• Task directions
Write out the data again in full, keeping every character the same.

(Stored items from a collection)

*** Block opens ***

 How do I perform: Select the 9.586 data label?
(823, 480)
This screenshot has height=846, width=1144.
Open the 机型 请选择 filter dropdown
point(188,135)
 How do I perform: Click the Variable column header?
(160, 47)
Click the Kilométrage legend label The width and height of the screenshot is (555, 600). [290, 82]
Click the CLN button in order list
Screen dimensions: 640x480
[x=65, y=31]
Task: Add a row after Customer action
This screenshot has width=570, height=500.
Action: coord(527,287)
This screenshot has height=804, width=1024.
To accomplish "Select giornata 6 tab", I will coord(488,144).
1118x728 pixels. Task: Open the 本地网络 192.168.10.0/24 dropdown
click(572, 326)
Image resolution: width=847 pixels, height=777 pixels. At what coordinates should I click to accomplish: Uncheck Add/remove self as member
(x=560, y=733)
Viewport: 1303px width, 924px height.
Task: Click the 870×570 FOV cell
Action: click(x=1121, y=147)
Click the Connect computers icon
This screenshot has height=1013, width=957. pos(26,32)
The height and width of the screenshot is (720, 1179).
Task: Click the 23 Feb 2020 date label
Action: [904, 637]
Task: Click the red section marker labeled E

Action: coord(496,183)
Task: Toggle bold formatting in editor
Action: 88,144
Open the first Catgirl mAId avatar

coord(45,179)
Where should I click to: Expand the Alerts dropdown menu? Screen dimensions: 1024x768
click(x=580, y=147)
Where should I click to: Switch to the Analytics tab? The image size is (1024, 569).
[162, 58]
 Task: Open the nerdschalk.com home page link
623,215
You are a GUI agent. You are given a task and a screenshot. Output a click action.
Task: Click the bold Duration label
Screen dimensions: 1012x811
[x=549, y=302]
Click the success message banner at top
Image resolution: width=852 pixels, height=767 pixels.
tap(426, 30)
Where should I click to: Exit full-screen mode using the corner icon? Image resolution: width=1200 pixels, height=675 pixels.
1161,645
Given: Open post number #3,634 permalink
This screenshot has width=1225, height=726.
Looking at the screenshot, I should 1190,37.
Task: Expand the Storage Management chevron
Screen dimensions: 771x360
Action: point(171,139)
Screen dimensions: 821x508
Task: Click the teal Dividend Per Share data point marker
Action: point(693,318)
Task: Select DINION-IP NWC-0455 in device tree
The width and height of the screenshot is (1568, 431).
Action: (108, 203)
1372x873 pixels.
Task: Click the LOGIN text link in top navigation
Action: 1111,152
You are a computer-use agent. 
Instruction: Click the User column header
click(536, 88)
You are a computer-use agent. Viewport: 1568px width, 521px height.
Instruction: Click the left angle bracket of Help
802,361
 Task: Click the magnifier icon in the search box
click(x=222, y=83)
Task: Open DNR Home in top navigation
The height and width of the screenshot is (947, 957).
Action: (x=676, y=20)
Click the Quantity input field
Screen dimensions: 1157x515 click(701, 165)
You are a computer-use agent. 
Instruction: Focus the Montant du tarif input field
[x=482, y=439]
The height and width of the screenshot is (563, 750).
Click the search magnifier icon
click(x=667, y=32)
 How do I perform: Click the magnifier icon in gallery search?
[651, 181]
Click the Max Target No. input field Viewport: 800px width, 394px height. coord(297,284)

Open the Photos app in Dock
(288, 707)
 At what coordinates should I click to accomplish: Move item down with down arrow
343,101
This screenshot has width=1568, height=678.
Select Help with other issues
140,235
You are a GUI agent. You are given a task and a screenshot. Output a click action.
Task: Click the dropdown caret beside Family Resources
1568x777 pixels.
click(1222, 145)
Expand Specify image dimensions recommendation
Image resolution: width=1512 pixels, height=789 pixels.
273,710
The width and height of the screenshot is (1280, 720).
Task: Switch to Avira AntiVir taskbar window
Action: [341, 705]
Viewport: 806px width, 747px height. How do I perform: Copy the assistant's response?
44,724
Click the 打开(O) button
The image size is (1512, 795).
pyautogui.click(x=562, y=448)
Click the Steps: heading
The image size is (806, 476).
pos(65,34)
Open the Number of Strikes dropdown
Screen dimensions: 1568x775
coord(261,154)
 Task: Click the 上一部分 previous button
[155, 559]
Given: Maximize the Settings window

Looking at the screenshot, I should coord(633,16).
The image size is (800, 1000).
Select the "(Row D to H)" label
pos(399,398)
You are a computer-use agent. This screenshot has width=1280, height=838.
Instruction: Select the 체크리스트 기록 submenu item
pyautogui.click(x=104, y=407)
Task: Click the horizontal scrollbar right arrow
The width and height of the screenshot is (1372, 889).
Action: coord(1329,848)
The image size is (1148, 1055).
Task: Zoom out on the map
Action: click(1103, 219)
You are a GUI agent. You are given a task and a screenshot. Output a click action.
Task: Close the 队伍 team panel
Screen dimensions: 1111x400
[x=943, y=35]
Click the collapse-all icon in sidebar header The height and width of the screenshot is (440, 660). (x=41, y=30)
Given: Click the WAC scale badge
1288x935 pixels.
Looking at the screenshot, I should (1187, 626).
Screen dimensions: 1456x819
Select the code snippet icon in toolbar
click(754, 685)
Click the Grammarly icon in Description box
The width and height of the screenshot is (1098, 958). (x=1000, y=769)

*** Block closes ***

• Written answer
 How do I perform: Select the 9.586 data label?
(823, 480)
This screenshot has height=846, width=1144.
Open the 机型 请选择 filter dropdown
point(188,135)
 How do I perform: Click the Variable column header?
(160, 47)
Click the Kilométrage legend label The width and height of the screenshot is (555, 600). [290, 82]
Click the CLN button in order list
Screen dimensions: 640x480
[x=65, y=31]
Task: Add a row after Customer action
This screenshot has width=570, height=500.
Action: coord(527,287)
This screenshot has height=804, width=1024.
To accomplish "Select giornata 6 tab", I will coord(488,144).
1118x728 pixels. Task: Open the 本地网络 192.168.10.0/24 dropdown
click(572, 326)
Image resolution: width=847 pixels, height=777 pixels. At what coordinates should I click to accomplish: Uncheck Add/remove self as member
(x=560, y=733)
Viewport: 1303px width, 924px height.
Task: Click the 870×570 FOV cell
Action: click(x=1121, y=147)
Click the Connect computers icon
This screenshot has height=1013, width=957. pos(26,32)
The height and width of the screenshot is (720, 1179).
Task: Click the 23 Feb 2020 date label
Action: [904, 637]
Task: Click the red section marker labeled E

Action: coord(496,183)
Task: Toggle bold formatting in editor
Action: 88,144
Open the first Catgirl mAId avatar

coord(45,179)
Where should I click to: Expand the Alerts dropdown menu? Screen dimensions: 1024x768
click(x=580, y=147)
Where should I click to: Switch to the Analytics tab? The image size is (1024, 569).
[162, 58]
 Task: Open the nerdschalk.com home page link
623,215
You are a GUI agent. You are given a task and a screenshot. Output a click action.
Task: Click the bold Duration label
Screen dimensions: 1012x811
[x=549, y=302]
Click the success message banner at top
Image resolution: width=852 pixels, height=767 pixels.
tap(426, 30)
Where should I click to: Exit full-screen mode using the corner icon? Image resolution: width=1200 pixels, height=675 pixels.
1161,645
Given: Open post number #3,634 permalink
This screenshot has width=1225, height=726.
Looking at the screenshot, I should 1190,37.
Task: Expand the Storage Management chevron
Screen dimensions: 771x360
Action: point(171,139)
Screen dimensions: 821x508
Task: Click the teal Dividend Per Share data point marker
Action: point(693,318)
Task: Select DINION-IP NWC-0455 in device tree
The width and height of the screenshot is (1568, 431).
Action: (108, 203)
1372x873 pixels.
Task: Click the LOGIN text link in top navigation
Action: 1111,152
You are a computer-use agent. 
Instruction: Click the User column header
click(536, 88)
You are a computer-use agent. Viewport: 1568px width, 521px height.
Instruction: Click the left angle bracket of Help
802,361
 Task: Click the magnifier icon in the search box
click(x=222, y=83)
Task: Open DNR Home in top navigation
The height and width of the screenshot is (947, 957).
Action: (x=676, y=20)
Click the Quantity input field
Screen dimensions: 1157x515 click(701, 165)
You are a computer-use agent. 
Instruction: Focus the Montant du tarif input field
[x=482, y=439]
The height and width of the screenshot is (563, 750).
Click the search magnifier icon
click(x=667, y=32)
 How do I perform: Click the magnifier icon in gallery search?
[651, 181]
Click the Max Target No. input field Viewport: 800px width, 394px height. coord(297,284)

Open the Photos app in Dock
(288, 707)
 At what coordinates should I click to accomplish: Move item down with down arrow
343,101
This screenshot has width=1568, height=678.
Select Help with other issues
140,235
You are a GUI agent. You are given a task and a screenshot. Output a click action.
Task: Click the dropdown caret beside Family Resources
1568x777 pixels.
click(1222, 145)
Expand Specify image dimensions recommendation
Image resolution: width=1512 pixels, height=789 pixels.
273,710
The width and height of the screenshot is (1280, 720).
Task: Switch to Avira AntiVir taskbar window
Action: [341, 705]
Viewport: 806px width, 747px height. How do I perform: Copy the assistant's response?
44,724
Click the 打开(O) button
The image size is (1512, 795).
pyautogui.click(x=562, y=448)
Click the Steps: heading
The image size is (806, 476).
pos(65,34)
Open the Number of Strikes dropdown
Screen dimensions: 1568x775
coord(261,154)
 Task: Click the 上一部分 previous button
[155, 559]
Given: Maximize the Settings window

Looking at the screenshot, I should coord(633,16).
The image size is (800, 1000).
Select the "(Row D to H)" label
pos(399,398)
You are a computer-use agent. This screenshot has width=1280, height=838.
Instruction: Select the 체크리스트 기록 submenu item
pyautogui.click(x=104, y=407)
Task: Click the horizontal scrollbar right arrow
The width and height of the screenshot is (1372, 889).
Action: coord(1329,848)
The image size is (1148, 1055).
Task: Zoom out on the map
Action: click(1103, 219)
You are a GUI agent. You are given a task and a screenshot. Output a click action.
Task: Close the 队伍 team panel
Screen dimensions: 1111x400
[x=943, y=35]
Click the collapse-all icon in sidebar header The height and width of the screenshot is (440, 660). (x=41, y=30)
Given: Click the WAC scale badge
1288x935 pixels.
Looking at the screenshot, I should (1187, 626).
Screen dimensions: 1456x819
Select the code snippet icon in toolbar
click(754, 685)
Click the Grammarly icon in Description box
The width and height of the screenshot is (1098, 958). (x=1000, y=769)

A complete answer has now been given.